Bomendokter Henk van Scherpenzeel plaatst kanttekeningen, zeker als het gaat over de wens van partijen om grote(re) bomen te planten, dat vraag een aparte benadering. “Je wilt zo’n boom natuurlijk voor een langere periode planten, dus langer dan 25 jaar. Dat moet je goed doen. Want stel dat de helft na een paar jaar dood is, dan geef je als overheid een verkeerd signaal af. Nog even los van de enorme kapitaalvernietiging.”
Plantwoede
De politieke plantwoede moet daarom gepaard gaan met een degelijke voorbereiding, is zijn ervaring. Van Scherpenzeel is directeur van de firma Boomtotaalzorg en is al jaren kind aan huis bij veel gemeenten. Hij weet vanuit die ervaring dat gemeenten nu al vaak worstelen met het vinden van goede plantgaten, zeker voor grote bomen. De bomendokter legt uit: “Je kunt die bomen niet strak bij elkaar plaatsen, ze zijn gewoonweg groot en hebben veel grond nodig om goed en stevig te kunnen wortelen. Daar komt als extra factor bij dat het grondwater er niet te hoog mag staan, anders gaan de wortels rotten.” Dit laatste lijkt in de toekomst een factor van belang, want het zal vaker en intensiever gaan regenen. Met als gevolg een hogere stand van het grondwater.
Henk van Scherpenzeel rekent uit dat het planten van 20.000 (oudere) bomen met een fikse kroon niet alleen vele miljoenen gaat kosten, maar ook erg veel stedelijke ruimte vreet. Hij schat zo’n 300 hectare, wat neerkomt op 600 voetbalvelden. Zijn conclusie is: “Het lijkt allemaal leuk bedacht, maar als je het goed en duurzaam wilt doen, komt er heel veel bij kijken en heb je erg veel ruimte nodig. En je moet ook een goed onderhoudsplan hebben. Dat kost ook veel geld.”
Knak
In het Brabantse Schijndel kweekte en verkocht Fons van Maldeghem gedurende vijfendertig jaar bomen aan de groothandel. Hij denkt in grote aantallen en kan beeldend vertellen over zijn grote passie en weet waar de zwakke plekken zitten. “Kleine en lage bomen in een stad? Dat gaat niet, want die zijn gevoelig voor vandalisme.” Knak, weg boompje, en dus genieten ook bij hem de grotere exemplaren de voorkeur. Die kunnen wel een stootje hebben.
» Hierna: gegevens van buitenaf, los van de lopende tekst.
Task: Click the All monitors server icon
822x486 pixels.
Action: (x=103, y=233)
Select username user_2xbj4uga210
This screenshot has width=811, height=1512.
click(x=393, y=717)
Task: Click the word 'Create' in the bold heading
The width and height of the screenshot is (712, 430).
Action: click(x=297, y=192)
Een andere enorme hindernis die overwonnen moet worden, vormt de wirwar aan kabels en buizen onder de grond. Nutsbedrijven lopen dan ook niet echt warm als ze horen over plannen voor het planten van bomen. Van Maldeghem: “Plant nooit een boom in de buurt van een riool, want daar trekken de wortels naartoe. En les twee is: nooit in de buurt van een gasleiding planten, want die lekken altijd.” Nog zo’n beperkende factor is de locatie: niet iedereen zit te wachten op een boom die de zon wegneemt.
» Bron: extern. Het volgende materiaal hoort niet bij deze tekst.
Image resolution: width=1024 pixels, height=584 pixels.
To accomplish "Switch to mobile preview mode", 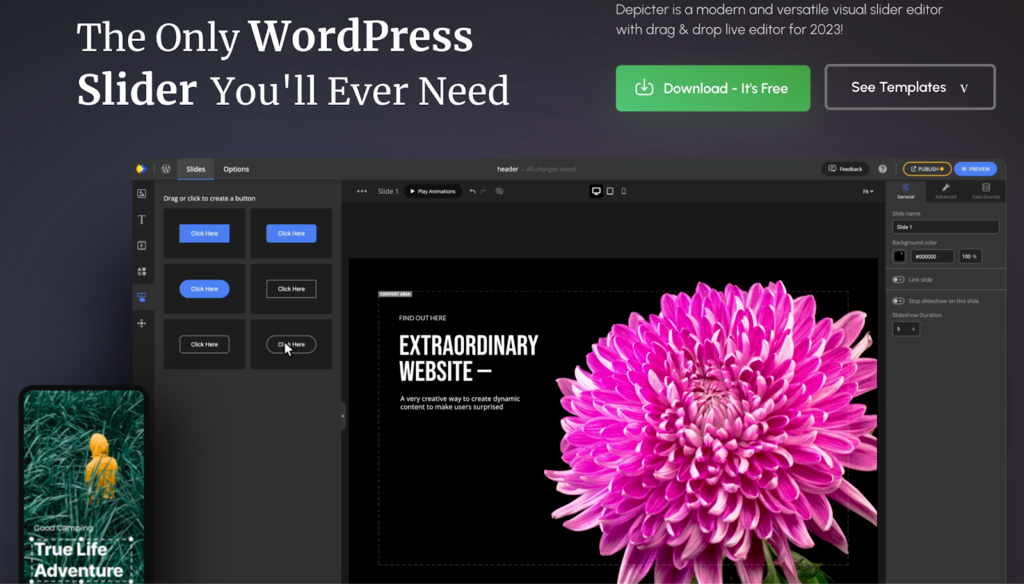I will click(623, 191).
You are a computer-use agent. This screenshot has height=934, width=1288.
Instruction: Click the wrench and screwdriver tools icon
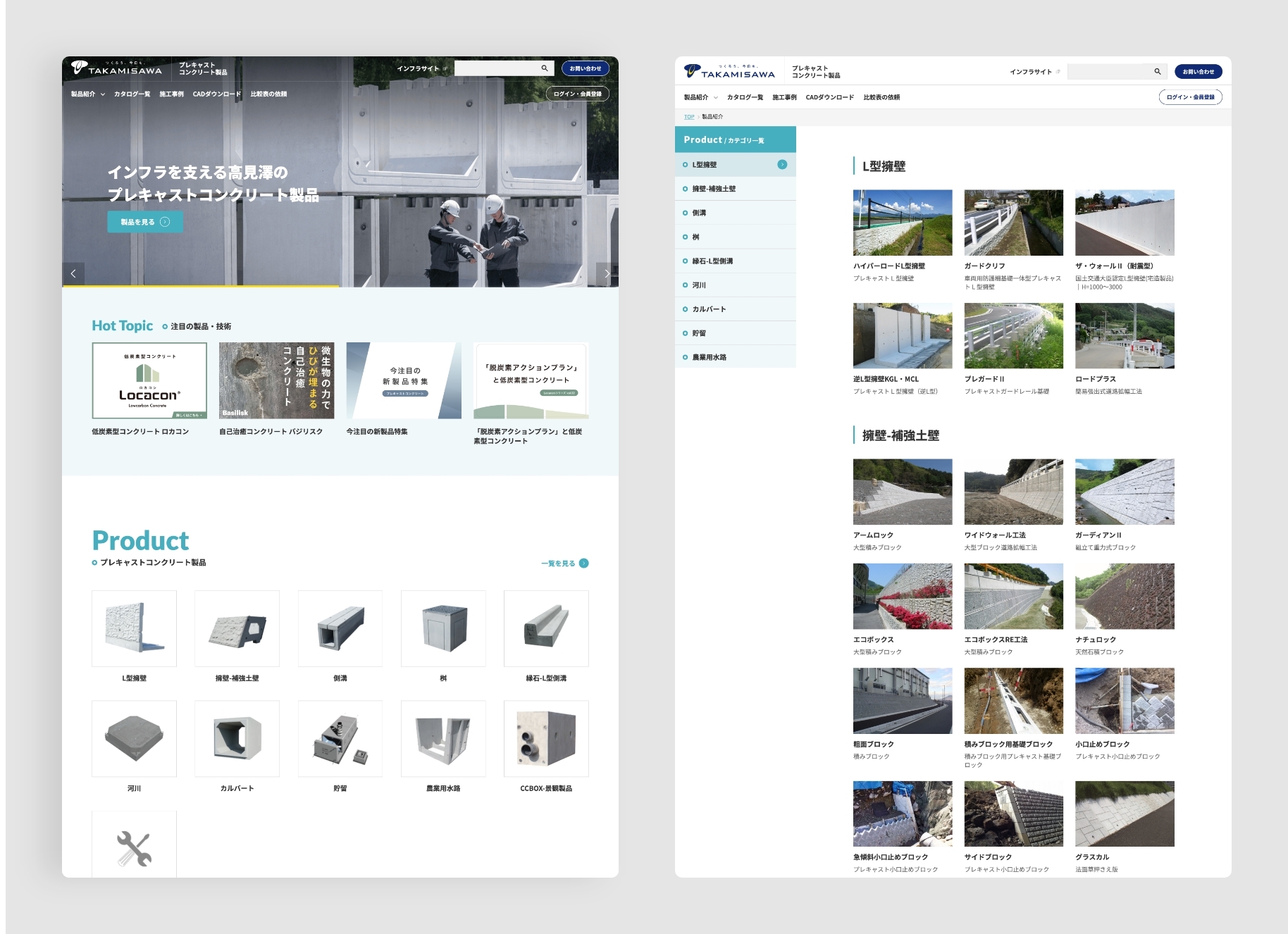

Een grote hindernis die genomen moet worden, is de keuze van het soort boom. “Niet elke boom is geschikt,” weet de gepensioneerde kweker uit Schijndel. “Bewoners hebben er een hekel aan als een kastanje met geweld op hun autodak valt. En weer andere bewoners vinden lindebomen maar niets, want die produceren in het voorjaar een vettige druipende bloesem die plakt op stoelen en tafels. Om niet te spreken over bomen die luizen aantrekken.” De keuze van het soort boom wordt verder beperkt door de ziektes die oprukken. De kastanjebloedingsziekte eiste in Den Haag al veel slachtoffers, de iepziekte houdt ook stevig huis en sinds kort is er de essentakziekte die door heel Europa een spoor van dood hout achterlaat. Om erger te voorkomen, moeten deze bomen gekapt worden.
Operatie
Fons van Maldeghem vat samen: “Zo’n massale aanplant in één gemeente heb ik werkelijk nog nooit meegemaakt. Het planten van de aantallen waarover in Den Haag wordt gesproken, zal een gigantische operatie worden. Ik zou daarom zeggen: maak eerst eens een goed plan.” Hij krijgt bijval van bomendokter Henk van Scherpenzeel. “Het kan negatief uitpakken bij deze grote aantallen. Het gevaar is dat zulke beloftes niet waargemaakt kunnen worden. Dan is het beter te kiezen voor minder bomen die je duurzaam plant en zo een lang en gezond leven kunt geven. Ook in de stad.”